Ma in campo come aveva giudicato il suo Napoli? «Per mezz’ora, una grande squadra, un calcio incredibile, bellissimo e peccato non averla chiusa lì, con tutte quelle occasioni. Ma la vittoria era meritata egualmente, il risultato è bugiardo, è falso. Per me rimane la prestazione di altissimo livello e ciò mi lascia pensare che il Napoli possa continuare ad esprimersi così. La solidità difensiva, la concretezza, la personalità: mi ha impressionato e mi ha convinto che bisogna essere fiduciosi. Ci sono i mezzi per rimanere lassù e riavvicinarsi». 

Intanto sono otto punti dalla Juventus. «Ma non è finita, la stagione è lunga, è appena cominciata, anche se è difficile farsene una ragione. Sono stati buttati via i due punti di mercoledì e i tre con il Cagliari, che ho visto in tv, ed era una partita stravinta e invece poi è andata perduta. Non è semplice per me seguire il Napoli, spesso gioca quando in Cina sono le tre di notte, ma quando posso ci sono e ho un quadro abbastanza preciso: la squadra è equilibrata, contro l’Atalanta ha prodotto anche tantissimo, ha una sua identità e forse le manca un pizzico di concretezza, o perlomeno così è andata stavolta. Ma io non mi lascio ingannare dal risultato finale».

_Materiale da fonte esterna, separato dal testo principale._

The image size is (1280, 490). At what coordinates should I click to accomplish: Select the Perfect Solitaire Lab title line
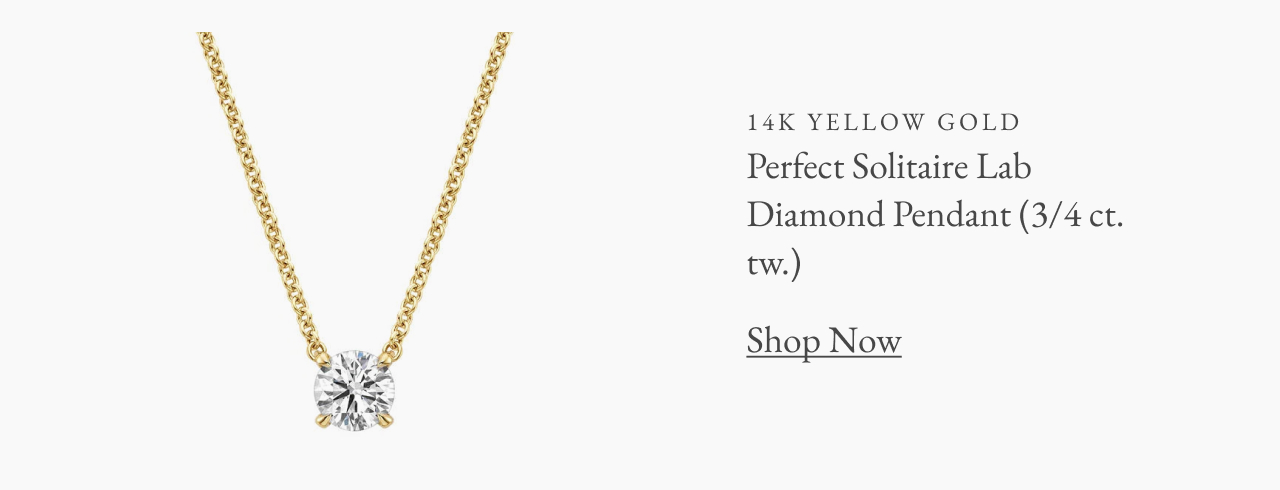point(889,167)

L’Inter va. «Ha la mano di Conte, di un allenatore che incide e dà una marcia in più. Ne ho parlato con Skriniar in Nazionale e me lo ha confermato: è un martello, è uno che lascia il segno e che ti cambia».

In Champions è un altro Napoli. «A me sta piacendo anche questo del campionato, anche se le distanze incidono sul giudizio. Ma contro il Liverpool è stato immenso. E ora il 10, quando verrò qua, spero che si riesca a passare il turno. Le condizioni sono già state create, anche con il successo di Salisburgo».

Parla da napoletano. «Qui ci sono stato dodici anni, ho tanti amici».

E si è lanciato nel futuro.  «Produciamo prosecco, l’idea me l’hanno data Franco e Arturo che conoscono i Serena, un’azienda a conduzione familiare che da cinque generazioni è in questo mondo. Ora papà e mio zio Dusan, se ne occuperanno in Slovacchia, dove sta andando già bene. Il brand tira, lì vendiamo anche rossi, bianchi e il rosato, qui solo le bollicine per il momento: ma faremo altre cose».

Non mancherà il 17, immaginiamo. «Le rubo l’idea, mi piace».

Arriva e ritrova Benitez… «Leggo dai giornali che c’è qualcosa e allora gli scrivo. Lui non mi risponde e poi quando arriva viene subito da me: ho letto il tuo sms, ho preferito evitare per non crearti imbarazzo con la società e con i compagni. Abbiamo uno splendido rapporto, gioco centrale adesso».

Fabio Cannavaro vive una vicenda paradossale. «So quello che sapete voi. Non ho avuto modo di parlare con Paolo, con il quale mi sento spesso».

A Mertens ha spiegato la Cina? (sorriso). «Gli ho raccontato della mia esperienza, tutto qua».

Callejon la raggiungerà… (risorride). «Allora lei è un pezzo avanti a me».

Come la mettiamo: come andrà a finire? «Non so: io, a parte i primi tempi, che sono stati duri, mi sto trovando bene, è un mondo e una cultura nuova, da vivere. Però spero che trovino l’accordo e restino: loro, come me, hanno fatto una parte della Storia di questo club».

Non poteva finire qua, la sua carriera? «Ci ho pensato e magari sarebbe successo. Poi sono arrivati dalla Cina ed è cambiato lo scenario. Non credo sia più possibile adesso, quando scadrà il contratto avrò la mia età. Magari potrò inventarmi un altro ruolo: ambasciatore del Napoli. E non mi dispiacerebbe. Intanto sto per aprire una scuola calcio in Slovacchia, voglio fare qualcosa per i giovani, per i bambini».

Ma Zielinski è il suo erede? «Uno dei più forti con il quali mi sia mai allenato, un talento incredibile e anche con l’Atalanta ha giocato una gran partita. Gli manca soltanto il gol. E ho visto benissimo pure Fabian. Ma a me sono piaciuti tutti, è piaciuta la squadra». 

Una volta disse: devo tatuarmi lo scudetto del Napoli. «Per me questo club, questi amici, hanno una forza dentro che può consentire loro di recuperare. E possono semplicemente sperare, adesso, che ciò accada. E dovesse succedere, ovviamente si brinderebbe con le mie bollicine».